### The tasks
• a. Please list every person in the news excerpt below about the Liberal Democrat sting who is named with a government post, along with that post.
• b. According to the news excerpt below about the Liberal Democrat sting, why has Vince Cable been viewed as one of the coalition's unhappiest members?

### Page excerpt
>> Begin
The Daily Telegraph published new remarks by Liberal Democrats (Lib Dems) serving in Prime Minister David Cameron’s Conservative-led government, in which they openly question the premier’s sincerity and say he cannot be trusted.
The Minister for Care Services, Paul Burstow, was quoted as saying: “I don’t want you to trust David Cameron,” while Local Government Minister Andrew Stunell said he did not know where Cameron stood on the “sincerity monitor”.
They were speaking to undercover reporters in a newspaper sting that has already caught out Lib Dem business secretary Vince Cable and caused a major political row this week.
Cable told two female reporters posing as constituents that he had “declared war” on Murdoch over a bid by the media mogul’s News Corporation to take control of pay TV company BSkyB.
The remarks emerged as British regulators mull the takeover deal, and caused Cameron to remove Cable from any role in reviewing the bid. The prime minister also stripped him of powers over media, telecom and broadcasting firms.
In the same sting, Cable was also recorded threatening to “bring the government down” if the centre-left Lib Dems were forced to compromise too much with the centre-right Tories.
Cable is one of the Lib Dems’s few well-known personalities but has also been viewed as one of the coalition’s unhappiest members because of the compromises his party has been asked to make in power.
Lib Dem leader Nick Clegg, the deputy prime minister, has tried to smooth things over, saying that Cable’s remarks and any other complaints by Lib Dems are a normal part of coalition politics.
Although he said Cable’s comments were “very unfortunate”, Clegg said: “I think now Vince and the government can move on and that is the end of it.”
>> End
### Dataset extract
>> Begin
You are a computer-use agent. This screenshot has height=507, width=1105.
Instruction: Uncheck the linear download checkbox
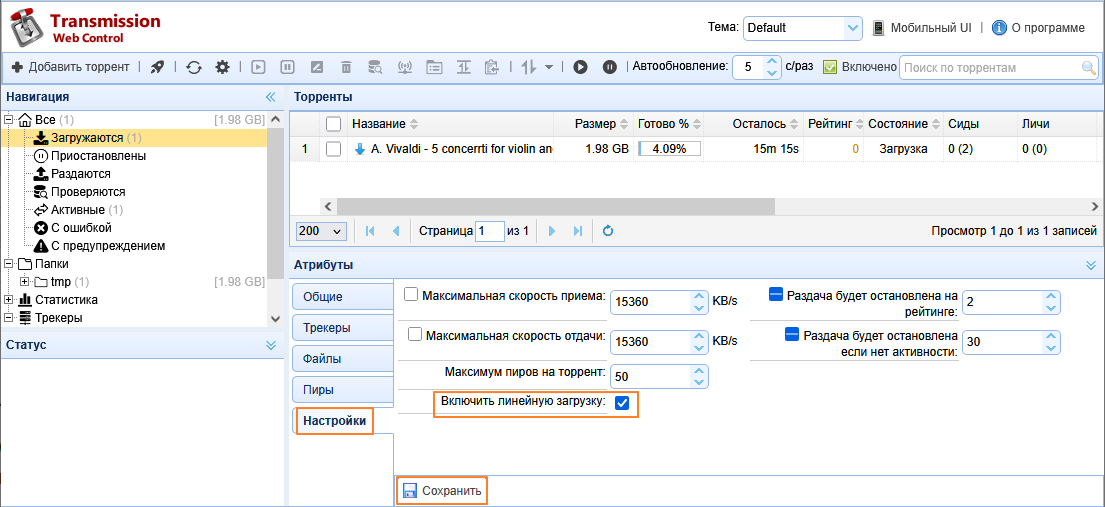[x=622, y=403]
>> End
### Complete answers
• a.
- David Cameron: Prime Minister
- Paul Burstow: Minister for Care Services
- Andrew Stunell: Local Government Minister
- Vince Cable: business secretary
- Nick Clegg: deputy prime minister

• b. He has been viewed that way because of the compromises his party, the Liberal Democrats, has been asked to make in power.